#### TASK INPUT:
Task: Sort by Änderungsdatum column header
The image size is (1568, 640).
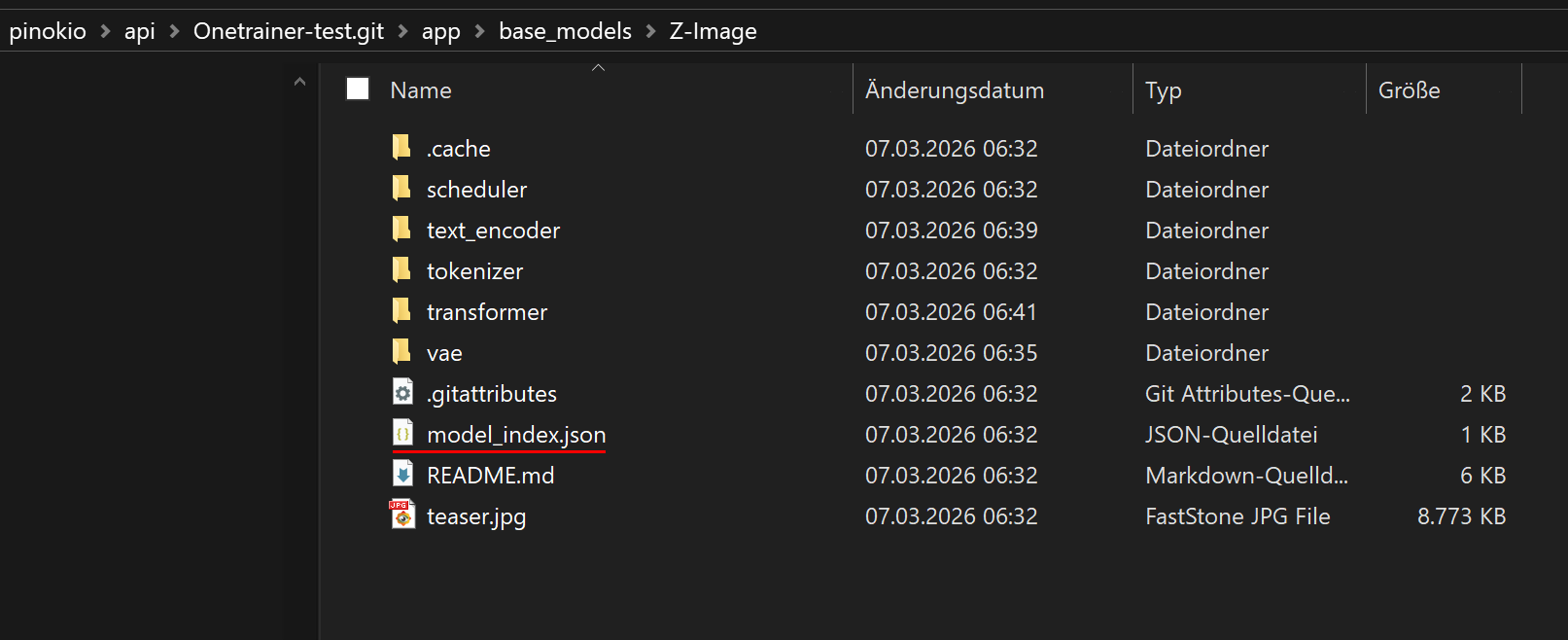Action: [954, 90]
---
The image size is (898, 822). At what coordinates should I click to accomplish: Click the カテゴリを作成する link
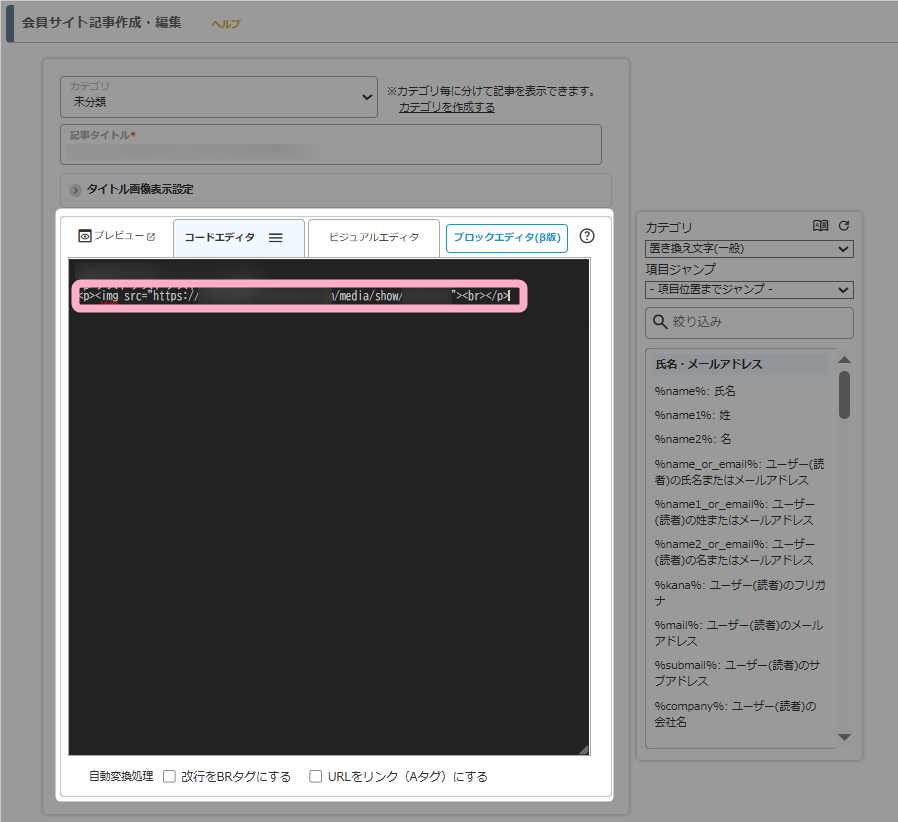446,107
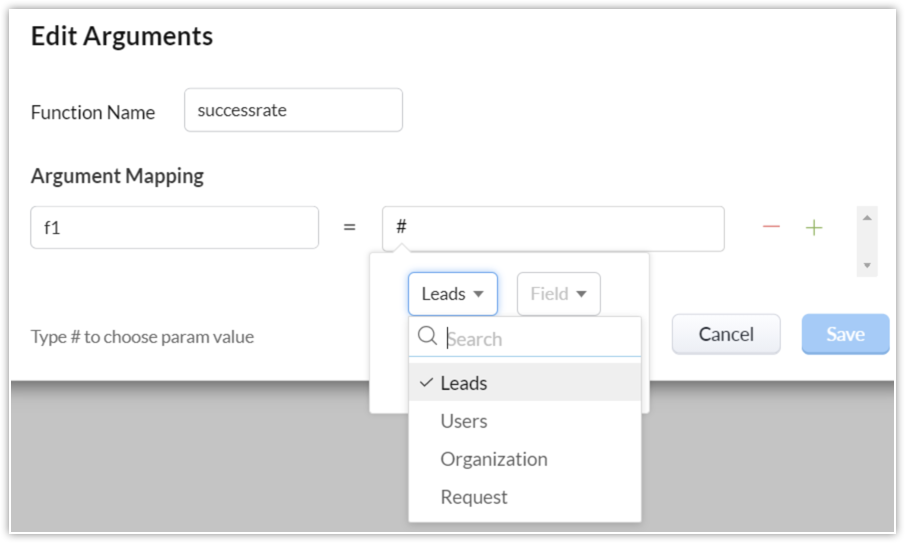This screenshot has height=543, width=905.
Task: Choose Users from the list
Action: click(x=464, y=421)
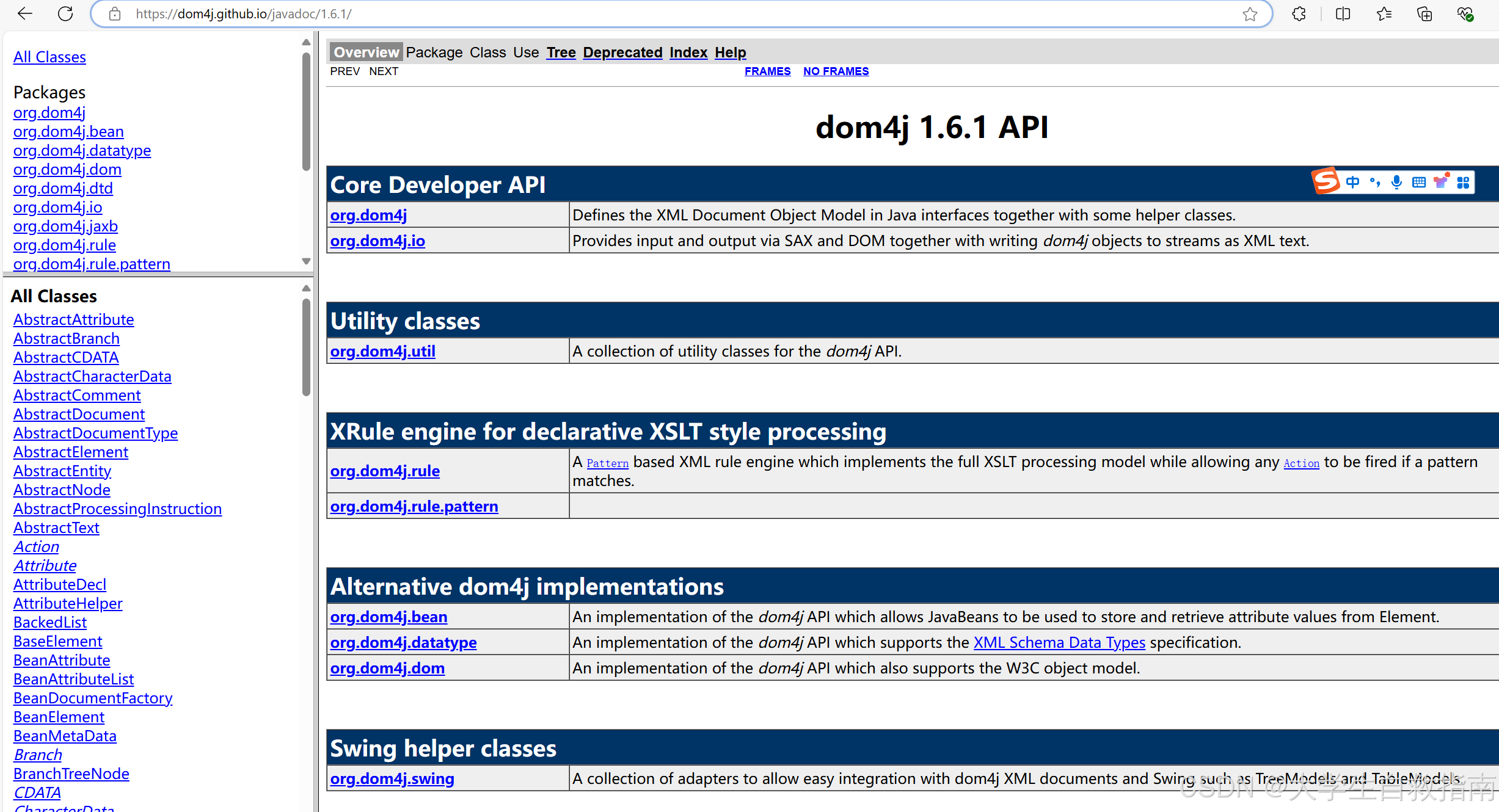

#### AIM:
Express the part of the records that opens with the line containing "Task: Sort by Änderungsdatum column header" and closes with the line containing "Action: [954, 90]" as a Markdown table with columns n and Line, one row per line and blank lines left out. Leave the pictures out.

#### EXERCISE RESULT:
| n | Line |
|---|---|
| 1 | Task: Sort by Änderungsdatum column header |
| 2 | The image size is (1568, 640). |
| 3 | Action: [954, 90] |